Os jovens chegam de metro, autocarro e moto, oriundos dos cantos mais duros da cidade, desejosos por uma bênção. A Igreja, com algum desconforto, está a tentar canalizar este fervor pouco ortodoxo. O reverendo René Pérez, o amigável padre da paróquia encarregado de manter sob controlo o novo e barulhento rebanho, espera reinventar São Judas como santo padroeiro não oficial dos toxicodependentes. "Não temos uma varinha mágica, mas queremos aproveitar a fé que eles têm", afirma Pérez.

Em resultado disso, aceita que se ponham drogas na caixa da esmola se os seguidores prometerem deixar o vício ali mesmo. Com ele veio também Loos, 74 anos, um americano que vive no México há mais de quatro décadas e cujo calão de bairro ajuda a estabelecer ligação com os recém-chegados.
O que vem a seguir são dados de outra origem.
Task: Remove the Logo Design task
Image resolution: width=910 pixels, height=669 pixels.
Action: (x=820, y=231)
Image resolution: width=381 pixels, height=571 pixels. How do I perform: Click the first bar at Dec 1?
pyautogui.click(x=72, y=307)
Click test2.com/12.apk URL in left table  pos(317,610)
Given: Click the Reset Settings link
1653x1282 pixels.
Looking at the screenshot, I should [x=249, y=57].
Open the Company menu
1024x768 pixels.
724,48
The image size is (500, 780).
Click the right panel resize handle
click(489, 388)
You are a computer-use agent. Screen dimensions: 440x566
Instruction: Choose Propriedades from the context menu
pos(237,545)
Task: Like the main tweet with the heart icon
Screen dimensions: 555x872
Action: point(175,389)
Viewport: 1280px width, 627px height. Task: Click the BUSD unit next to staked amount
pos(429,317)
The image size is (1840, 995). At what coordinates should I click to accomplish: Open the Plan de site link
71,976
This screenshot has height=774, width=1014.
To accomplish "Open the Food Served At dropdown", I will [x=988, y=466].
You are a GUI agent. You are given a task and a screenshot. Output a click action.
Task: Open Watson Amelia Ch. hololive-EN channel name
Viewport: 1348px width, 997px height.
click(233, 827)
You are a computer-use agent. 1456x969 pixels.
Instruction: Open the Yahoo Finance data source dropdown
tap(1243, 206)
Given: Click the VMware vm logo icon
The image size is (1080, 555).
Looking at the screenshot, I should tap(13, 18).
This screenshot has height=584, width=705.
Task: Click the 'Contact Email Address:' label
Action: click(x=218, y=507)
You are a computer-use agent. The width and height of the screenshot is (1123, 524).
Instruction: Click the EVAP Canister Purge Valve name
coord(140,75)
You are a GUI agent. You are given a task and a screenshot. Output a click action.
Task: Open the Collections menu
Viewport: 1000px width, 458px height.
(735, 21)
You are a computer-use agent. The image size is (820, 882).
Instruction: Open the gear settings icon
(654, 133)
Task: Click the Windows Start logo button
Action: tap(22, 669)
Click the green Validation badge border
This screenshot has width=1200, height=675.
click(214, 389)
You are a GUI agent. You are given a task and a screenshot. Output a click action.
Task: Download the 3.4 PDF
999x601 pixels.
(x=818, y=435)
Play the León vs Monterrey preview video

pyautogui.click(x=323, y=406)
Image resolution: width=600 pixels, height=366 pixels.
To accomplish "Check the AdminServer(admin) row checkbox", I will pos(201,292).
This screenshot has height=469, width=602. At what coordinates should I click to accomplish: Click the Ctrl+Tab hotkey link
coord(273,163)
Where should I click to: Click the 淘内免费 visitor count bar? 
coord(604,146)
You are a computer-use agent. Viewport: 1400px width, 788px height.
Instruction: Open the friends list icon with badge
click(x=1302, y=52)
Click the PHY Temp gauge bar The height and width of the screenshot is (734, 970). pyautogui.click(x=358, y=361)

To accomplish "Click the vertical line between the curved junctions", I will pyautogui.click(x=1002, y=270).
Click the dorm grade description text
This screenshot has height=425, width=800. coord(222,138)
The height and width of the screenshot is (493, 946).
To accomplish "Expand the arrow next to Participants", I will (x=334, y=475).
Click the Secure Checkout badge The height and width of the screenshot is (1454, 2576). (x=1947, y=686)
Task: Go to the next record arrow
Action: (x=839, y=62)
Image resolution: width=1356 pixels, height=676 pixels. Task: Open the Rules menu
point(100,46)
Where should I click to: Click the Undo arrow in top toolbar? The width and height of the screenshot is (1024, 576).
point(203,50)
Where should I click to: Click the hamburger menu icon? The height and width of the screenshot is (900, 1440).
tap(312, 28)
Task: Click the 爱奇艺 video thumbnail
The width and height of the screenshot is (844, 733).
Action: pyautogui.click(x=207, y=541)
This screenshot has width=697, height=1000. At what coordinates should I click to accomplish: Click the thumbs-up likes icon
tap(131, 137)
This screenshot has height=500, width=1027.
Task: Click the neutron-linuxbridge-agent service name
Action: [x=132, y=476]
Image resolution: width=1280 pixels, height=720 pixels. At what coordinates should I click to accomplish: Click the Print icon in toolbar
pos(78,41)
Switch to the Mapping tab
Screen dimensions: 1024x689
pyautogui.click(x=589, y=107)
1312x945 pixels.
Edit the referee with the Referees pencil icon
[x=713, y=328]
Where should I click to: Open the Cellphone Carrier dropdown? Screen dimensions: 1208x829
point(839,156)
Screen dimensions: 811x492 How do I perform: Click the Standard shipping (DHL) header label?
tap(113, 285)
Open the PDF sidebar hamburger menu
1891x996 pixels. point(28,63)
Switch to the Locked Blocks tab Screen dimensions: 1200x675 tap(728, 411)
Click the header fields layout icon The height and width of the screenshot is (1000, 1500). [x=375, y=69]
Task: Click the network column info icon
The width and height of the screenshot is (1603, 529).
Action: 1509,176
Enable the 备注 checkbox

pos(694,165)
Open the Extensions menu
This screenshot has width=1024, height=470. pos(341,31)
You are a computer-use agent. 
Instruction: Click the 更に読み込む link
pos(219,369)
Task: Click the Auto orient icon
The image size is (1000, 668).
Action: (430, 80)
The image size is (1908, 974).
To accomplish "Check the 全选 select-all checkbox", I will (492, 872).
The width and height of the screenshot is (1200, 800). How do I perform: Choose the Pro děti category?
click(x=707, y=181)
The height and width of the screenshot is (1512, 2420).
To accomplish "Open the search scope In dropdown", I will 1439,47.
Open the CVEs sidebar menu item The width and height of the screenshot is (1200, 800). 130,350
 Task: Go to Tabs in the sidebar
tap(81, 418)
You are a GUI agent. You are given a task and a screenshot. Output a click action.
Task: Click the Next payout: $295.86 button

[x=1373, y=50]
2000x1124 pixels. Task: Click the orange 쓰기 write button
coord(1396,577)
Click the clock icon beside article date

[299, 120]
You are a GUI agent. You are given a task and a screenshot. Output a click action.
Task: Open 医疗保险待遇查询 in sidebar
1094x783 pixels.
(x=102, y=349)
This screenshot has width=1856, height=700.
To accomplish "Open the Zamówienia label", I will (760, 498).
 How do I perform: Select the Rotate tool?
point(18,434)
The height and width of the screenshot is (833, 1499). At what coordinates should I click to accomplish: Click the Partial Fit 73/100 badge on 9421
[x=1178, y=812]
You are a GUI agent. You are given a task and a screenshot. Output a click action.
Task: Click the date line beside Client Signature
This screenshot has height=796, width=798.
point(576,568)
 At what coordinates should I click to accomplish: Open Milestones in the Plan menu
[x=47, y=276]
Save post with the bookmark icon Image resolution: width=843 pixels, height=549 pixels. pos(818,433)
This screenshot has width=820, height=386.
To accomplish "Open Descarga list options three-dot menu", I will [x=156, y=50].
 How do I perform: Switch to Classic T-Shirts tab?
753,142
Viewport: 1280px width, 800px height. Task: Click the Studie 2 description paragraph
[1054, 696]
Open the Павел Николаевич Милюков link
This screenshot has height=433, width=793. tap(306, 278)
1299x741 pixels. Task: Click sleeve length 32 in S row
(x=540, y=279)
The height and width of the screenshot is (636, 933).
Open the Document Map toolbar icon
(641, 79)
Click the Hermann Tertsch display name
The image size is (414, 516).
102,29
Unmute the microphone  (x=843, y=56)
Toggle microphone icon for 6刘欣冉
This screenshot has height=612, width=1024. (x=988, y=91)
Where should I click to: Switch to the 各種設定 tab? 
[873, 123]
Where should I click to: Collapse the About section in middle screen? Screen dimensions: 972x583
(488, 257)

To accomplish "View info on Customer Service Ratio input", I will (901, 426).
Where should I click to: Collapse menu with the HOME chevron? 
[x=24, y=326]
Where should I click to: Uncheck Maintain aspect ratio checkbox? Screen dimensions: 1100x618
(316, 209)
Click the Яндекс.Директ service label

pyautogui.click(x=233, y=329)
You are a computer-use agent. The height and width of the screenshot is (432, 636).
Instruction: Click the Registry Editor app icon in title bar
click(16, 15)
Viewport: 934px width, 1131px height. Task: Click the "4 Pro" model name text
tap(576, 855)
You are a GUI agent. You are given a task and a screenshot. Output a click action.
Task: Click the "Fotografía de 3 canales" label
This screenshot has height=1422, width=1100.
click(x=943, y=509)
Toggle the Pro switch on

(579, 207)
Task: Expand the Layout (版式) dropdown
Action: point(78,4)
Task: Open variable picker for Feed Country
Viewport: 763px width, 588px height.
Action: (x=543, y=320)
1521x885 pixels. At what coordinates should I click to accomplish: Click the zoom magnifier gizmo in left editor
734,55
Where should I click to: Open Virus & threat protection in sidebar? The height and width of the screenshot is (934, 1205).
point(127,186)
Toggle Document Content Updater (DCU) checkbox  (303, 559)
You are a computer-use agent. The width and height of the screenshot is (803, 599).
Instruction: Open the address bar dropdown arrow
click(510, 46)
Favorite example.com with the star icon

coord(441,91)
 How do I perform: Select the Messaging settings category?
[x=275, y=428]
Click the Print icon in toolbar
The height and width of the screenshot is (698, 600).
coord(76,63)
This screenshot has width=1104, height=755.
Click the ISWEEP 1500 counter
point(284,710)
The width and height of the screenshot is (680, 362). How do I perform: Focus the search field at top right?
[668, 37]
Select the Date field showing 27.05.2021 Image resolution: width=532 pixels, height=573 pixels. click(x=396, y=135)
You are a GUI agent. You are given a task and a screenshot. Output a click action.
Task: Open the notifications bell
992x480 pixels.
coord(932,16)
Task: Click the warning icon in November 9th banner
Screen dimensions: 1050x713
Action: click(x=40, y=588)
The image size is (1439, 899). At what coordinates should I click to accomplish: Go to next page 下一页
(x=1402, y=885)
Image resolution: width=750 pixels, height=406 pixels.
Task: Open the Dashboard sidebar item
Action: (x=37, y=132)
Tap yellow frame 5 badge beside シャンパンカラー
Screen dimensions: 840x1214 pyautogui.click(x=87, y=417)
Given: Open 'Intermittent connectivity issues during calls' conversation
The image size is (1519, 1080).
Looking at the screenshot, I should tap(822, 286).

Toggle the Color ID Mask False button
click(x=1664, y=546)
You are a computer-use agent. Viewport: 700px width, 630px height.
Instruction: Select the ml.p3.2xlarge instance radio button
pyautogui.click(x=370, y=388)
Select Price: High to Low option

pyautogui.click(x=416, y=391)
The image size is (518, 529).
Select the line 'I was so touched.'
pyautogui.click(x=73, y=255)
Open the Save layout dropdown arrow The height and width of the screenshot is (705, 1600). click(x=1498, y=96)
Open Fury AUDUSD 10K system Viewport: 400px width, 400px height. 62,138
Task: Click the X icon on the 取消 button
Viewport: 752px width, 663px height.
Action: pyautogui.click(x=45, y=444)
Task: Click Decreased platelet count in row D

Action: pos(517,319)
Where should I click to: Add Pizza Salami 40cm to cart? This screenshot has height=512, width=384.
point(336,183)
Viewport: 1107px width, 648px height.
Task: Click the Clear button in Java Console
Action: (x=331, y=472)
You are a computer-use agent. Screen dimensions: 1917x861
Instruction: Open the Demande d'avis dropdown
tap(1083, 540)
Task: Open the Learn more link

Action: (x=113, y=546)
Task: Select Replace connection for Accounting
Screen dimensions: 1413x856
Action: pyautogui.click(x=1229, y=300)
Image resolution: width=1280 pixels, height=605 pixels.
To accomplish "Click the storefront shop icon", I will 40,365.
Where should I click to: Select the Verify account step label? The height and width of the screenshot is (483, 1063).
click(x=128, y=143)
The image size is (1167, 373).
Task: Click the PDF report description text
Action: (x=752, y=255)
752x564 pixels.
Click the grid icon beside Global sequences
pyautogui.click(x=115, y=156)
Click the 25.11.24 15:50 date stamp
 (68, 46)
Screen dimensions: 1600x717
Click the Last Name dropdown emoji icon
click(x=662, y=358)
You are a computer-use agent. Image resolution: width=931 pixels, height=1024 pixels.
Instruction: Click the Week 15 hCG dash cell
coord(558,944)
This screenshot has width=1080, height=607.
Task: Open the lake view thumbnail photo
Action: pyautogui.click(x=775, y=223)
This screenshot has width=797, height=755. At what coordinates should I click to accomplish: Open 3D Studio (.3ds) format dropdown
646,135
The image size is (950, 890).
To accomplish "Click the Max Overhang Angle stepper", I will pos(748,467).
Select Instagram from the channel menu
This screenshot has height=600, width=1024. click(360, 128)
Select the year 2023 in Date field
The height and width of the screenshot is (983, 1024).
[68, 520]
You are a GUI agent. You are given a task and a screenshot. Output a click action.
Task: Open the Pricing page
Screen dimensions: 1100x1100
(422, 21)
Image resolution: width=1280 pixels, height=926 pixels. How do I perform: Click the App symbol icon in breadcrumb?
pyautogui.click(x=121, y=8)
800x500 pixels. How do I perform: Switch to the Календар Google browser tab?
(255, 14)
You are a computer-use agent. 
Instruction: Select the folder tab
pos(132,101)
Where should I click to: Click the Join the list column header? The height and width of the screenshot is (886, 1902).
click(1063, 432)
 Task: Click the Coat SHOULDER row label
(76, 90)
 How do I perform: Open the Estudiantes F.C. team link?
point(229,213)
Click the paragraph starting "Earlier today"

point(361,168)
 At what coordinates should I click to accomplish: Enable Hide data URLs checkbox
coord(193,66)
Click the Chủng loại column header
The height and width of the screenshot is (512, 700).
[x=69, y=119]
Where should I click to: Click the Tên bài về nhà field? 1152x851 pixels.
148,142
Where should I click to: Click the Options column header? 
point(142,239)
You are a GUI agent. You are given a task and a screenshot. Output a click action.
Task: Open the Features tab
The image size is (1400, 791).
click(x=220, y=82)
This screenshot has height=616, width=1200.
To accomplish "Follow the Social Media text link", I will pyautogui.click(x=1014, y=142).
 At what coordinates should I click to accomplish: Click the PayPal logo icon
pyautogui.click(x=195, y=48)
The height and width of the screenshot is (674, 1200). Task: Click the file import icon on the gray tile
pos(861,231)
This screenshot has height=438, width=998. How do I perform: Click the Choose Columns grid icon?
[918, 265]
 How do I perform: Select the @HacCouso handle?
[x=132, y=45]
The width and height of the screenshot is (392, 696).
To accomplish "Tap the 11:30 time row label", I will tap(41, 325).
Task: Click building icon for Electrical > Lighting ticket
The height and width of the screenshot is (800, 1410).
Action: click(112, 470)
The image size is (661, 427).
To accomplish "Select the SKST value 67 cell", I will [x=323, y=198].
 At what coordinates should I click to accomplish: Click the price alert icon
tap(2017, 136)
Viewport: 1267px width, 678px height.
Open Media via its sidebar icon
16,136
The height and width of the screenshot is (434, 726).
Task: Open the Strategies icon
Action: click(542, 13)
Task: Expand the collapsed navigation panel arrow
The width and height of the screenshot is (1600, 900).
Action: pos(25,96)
"É um fenómeno tremendo, e ninguém o compreende", diz Loos, ressalvando que as drogas ficam à porta da igreja. "Ele necessitam claramente de ajuda para os seus problemas. Andam com as estátuas de São Judas, algumas maiores que eles próprios. São Judas tornou-se muito próximo deles."

Com a esperança de evitar que o fascínio por São Judas se transforme em interesse por Jesús Malverde, um fora-da-lei dos século XX que foi adoptado como santo por quem está no negócio da droga, a igreja quer direccionar a fé dos jovens para a igreja convencional. Alguns fiéis tradicionais, no entanto, não gostam particularmente da linguagem obscena e um grupo deles chegou a confrontar Pérez, em protesto pelas palavras de Loos.

El más loco
Os jovens fiéis da Cidade do México não são, de modo algum, os únicos a misturar religião com vício. Poderosos barões da droga de outras partes do país são conhecidos por oferecer doações consideráveis para obras nas igrejas e outros projectos. Classificando os traficantes como "muito generosos", o bispo Carlos Aguiar Retes, presidente da Conferência Episcopal Mexicana, levantou alguma celeuma no ano passado quando foi citado pelo jornal "Reforma" a dar crédito aos traficantes pela construção de igrejas, capelas e outras infra-estruturas.

Em Michoacan, um estado no centro do México conhecido pelo cultivo de marijuana e pela produção de metanfetaminas, uma versão deturpada da Bíblia foi adoptada por um gangue de droga conhecido como "La Familia".

"Rogo a Deus por força e por desafios que me tornem forte", lê-se na escritura familiar. "Rogo-Lhe por sabedoria e por me dar problemas para resolver. Rogo-Lhe por prosperidade e por me dar a inteligência e os músculos para trabalhar." A assinatura é de Nazario Moreno, o líder espiritual da La Familia, que dá pela alcunha de El Mas Loco, O Mais Louco.

Embora esta paróquia da Cidade do México esteja a tentar persuadir os jovens problemáticos a deixar os seus vícios, El Mas Loco criou um culto no campo que utiliza a religião para justificar o caminho criminoso do seu grupo, signifique isso matar agentes da polícia que tentam interromper o negócio da droga ou eliminar rivais cortando-lhes a cabeça. Este bem e mal pode ser tão perigoso que deixa os sacerdotes a tremer.

"A maioria destes indivíduos que se estão a matar uns aos outros são católicos baptizados", diz Loos. "Como podem eles fazer o que fazem? A violência é tão sádica. Como podem eles regressar a casa à noite e abraçar os seus filhos? Não consigo perceber."